## Consegna scritta:
Per favore, riproduci per intero e senza modifiche il testo estratto qui sotto sul film dedicato a Florence Foster Jenkins.

## Testo estratto:

Quando le sue performance diventano di dominio pubblico accade l'inaspettato, ossia che la gente la adora per il suo coraggio e per il suo cuore, e Florence viene difesa fin sul letto di morte dalle critiche negative grazie anche all'attenzione amorevole del marito.

Il film di Frears è un film divertente e molto ben realizzato, che ci fa conoscere uno dei tanti personaggi minori della storia americana che però vale la pena di riscoprire.

Quella di Florence Foster Jenkins è una storia di devozione, passione e amore, che diverte e intenerisce al contempo, conquistando il pubblico dal primo all'ultimo minuto.

Le ricostruzione della New York degli anni Quaranta, in particolare gli sguardi dall'alto sulle strade newyorkesi con il loro via vai sono una delle cose più belle viste al cinema negli ultimi anni.

Dati di origine:
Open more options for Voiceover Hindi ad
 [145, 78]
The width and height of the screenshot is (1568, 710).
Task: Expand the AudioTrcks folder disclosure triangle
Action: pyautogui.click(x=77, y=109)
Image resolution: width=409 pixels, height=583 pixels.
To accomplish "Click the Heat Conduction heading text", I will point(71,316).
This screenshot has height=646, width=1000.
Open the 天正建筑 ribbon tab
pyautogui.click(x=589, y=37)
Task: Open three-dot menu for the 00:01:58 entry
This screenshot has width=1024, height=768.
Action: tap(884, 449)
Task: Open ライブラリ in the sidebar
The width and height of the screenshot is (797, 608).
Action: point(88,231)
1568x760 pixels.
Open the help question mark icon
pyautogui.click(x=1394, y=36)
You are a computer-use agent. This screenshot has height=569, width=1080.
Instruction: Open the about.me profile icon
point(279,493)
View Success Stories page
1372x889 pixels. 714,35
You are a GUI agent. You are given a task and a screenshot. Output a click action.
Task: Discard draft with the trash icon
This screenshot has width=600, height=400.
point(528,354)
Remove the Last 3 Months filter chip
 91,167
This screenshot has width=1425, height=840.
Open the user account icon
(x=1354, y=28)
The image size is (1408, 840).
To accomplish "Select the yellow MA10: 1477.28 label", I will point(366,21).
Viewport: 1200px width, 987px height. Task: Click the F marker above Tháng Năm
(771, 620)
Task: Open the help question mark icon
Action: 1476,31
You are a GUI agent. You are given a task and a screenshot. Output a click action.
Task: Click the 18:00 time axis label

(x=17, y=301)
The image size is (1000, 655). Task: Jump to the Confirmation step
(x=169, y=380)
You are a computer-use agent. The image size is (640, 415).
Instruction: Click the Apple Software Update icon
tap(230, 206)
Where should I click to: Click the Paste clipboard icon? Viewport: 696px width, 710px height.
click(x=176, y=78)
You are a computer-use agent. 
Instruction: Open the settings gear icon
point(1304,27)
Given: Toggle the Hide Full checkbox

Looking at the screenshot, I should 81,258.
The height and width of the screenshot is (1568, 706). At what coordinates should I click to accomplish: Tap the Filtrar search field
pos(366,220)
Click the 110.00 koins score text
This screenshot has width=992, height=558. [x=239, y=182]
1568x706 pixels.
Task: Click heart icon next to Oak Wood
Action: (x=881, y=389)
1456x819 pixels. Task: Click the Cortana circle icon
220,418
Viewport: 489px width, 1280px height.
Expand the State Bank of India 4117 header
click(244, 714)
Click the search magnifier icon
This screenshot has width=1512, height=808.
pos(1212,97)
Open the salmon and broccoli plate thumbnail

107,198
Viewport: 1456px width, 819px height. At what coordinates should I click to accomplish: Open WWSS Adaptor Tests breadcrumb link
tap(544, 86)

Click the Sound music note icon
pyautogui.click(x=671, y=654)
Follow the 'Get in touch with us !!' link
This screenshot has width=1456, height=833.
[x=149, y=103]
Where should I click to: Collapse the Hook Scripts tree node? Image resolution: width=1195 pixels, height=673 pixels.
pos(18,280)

## Risposta scritta:
Quando le sue performance diventano di dominio pubblico accade l'inaspettato, ossia che la gente la adora per il suo coraggio e per il suo cuore, e Florence viene difesa fin sul letto di morte dalle critiche negative grazie anche all'attenzione amorevole del marito.

Il film di Frears è un film divertente e molto ben realizzato, che ci fa conoscere uno dei tanti personaggi minori della storia americana che però vale la pena di riscoprire.

Quella di Florence Foster Jenkins è una storia di devozione, passione e amore, che diverte e intenerisce al contempo, conquistando il pubblico dal primo all'ultimo minuto.

Le ricostruzione della New York degli anni Quaranta, in particolare gli sguardi dall'alto sulle strade newyorkesi con il loro via vai sono una delle cose più belle viste al cinema negli ultimi anni.